This little gem:
These states are trying to stop young people from voting
No, it's no surprise but still, it's disheartening. From the Washington Post:
Earlier this year, North Carolina lawmakers passed a bill aimed at stifling the newfound political muscle of their youngest eligible voters. The package of laws, known as HB 589, stripped away crucial policies that made it easier for young people to cast their ballot and participate in the political process. This week, lawyers have descended on Winston Salem to argue that eliminating these policies may have violated the 26th Amendment, which prohibits age-based voting discrimination.
The programs under attack have been proven to boost youth participation. In 2012, young people in the state were 2.6 times more likely to take advantage of same day registration. And over a three-year period, 160,000 eligible young people were automatically registered to vote from pre-registration of 16- and 17-year-olds. Now these options are unavailable to the young residents of North Carolina.
Laws like HB 589 are part of a troubling pattern taking hold across the country, triggered by the Supreme Court’s decision to overturn key provisions of the Voting Rights Act, thus allowing Southern states to make changes to their voting laws without securing federal approval. A raft of voter ID laws—designed primarily to suppress turnout of minority voters—are also turning away young people, and often, both at the same time. Millennials are the largest, but also the country’s most diverse generation, with 43 percent identifying as people of color. In all, 22 states have new, restrictive voting laws that will go into effect before the 2014 midterms.
An undisguised attempt to block new immigrants and minority voters, new laws in Kansas and Arizona require voters to present proof of citizenship in order to register to vote in the first place. That means when you’re stopped on the street by a nice kid with a clipboard, you have to have your birth certificate, passport or naturalization documents just lying around in your purse or back pocket. Rock The Vote recently joined other community-registration arms including Voto Latino to sign an amicus brief, arguing that the laws unduly impair efforts to register new voters. It also launched an online petition to spread the word.
It seems the opposite of what we thought America was and Americans are about, doesn't it?

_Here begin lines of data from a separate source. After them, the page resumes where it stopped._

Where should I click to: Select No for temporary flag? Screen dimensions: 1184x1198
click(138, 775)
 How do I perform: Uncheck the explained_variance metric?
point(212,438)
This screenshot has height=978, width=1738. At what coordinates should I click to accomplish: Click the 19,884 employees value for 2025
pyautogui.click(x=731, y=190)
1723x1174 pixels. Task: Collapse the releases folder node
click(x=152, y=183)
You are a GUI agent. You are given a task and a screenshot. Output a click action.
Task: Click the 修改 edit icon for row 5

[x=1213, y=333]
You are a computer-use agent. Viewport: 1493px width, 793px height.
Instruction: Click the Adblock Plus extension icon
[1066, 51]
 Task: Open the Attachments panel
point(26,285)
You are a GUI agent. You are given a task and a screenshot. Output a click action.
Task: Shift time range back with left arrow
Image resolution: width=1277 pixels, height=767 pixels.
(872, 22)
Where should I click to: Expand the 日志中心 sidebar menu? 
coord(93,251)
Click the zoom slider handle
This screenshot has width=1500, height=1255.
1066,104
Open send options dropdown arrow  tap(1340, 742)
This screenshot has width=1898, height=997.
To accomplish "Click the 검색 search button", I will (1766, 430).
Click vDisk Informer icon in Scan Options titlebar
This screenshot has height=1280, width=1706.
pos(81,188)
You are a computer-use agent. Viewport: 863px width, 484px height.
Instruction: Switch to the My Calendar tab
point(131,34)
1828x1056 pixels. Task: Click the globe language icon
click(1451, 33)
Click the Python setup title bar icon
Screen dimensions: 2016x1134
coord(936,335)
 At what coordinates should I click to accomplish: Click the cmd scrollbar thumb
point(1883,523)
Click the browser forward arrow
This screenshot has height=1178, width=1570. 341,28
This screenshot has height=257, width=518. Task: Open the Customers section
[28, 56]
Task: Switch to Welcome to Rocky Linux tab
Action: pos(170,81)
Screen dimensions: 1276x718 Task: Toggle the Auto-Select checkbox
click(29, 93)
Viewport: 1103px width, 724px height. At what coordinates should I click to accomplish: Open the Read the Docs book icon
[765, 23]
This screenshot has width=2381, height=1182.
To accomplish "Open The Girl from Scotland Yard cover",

I'm telling you, folks, we have to fight to get our country back. We have to fight to end campaign contributions. We have to get the big, ugly, corrupting influence of money from the wealthy and corporations out of our elections and government. Until we do that, nothing will change.
2 comments:
Maybe it's familiarity with Chicagoland machine politics, but I see no problem with reasonable attempts to make sure that the people voting are actually eligible...and aren't using a dead person's identity for example. Requiring someone to show ID, requiring that they register some reasonable time before their first election in a new location isn't an excessive hurdle in itself. If your agenda requires the votes of people who wont register unless someone comes to them, I have little sympathy.
Election integrity is too important to take chances with, and ID is a very small price to pay.
But as anyone familiar with true voter fraud in America knows, first, it doesn't happen, at least in nowhere near any range to be concerned about and second, we already show ID's.
The Republican's desire for yet more identification should fly in the face of anything "small government", Right Wing, Republican, Tea Party and Libertarians should be about. This is wildly unnecessary "big government."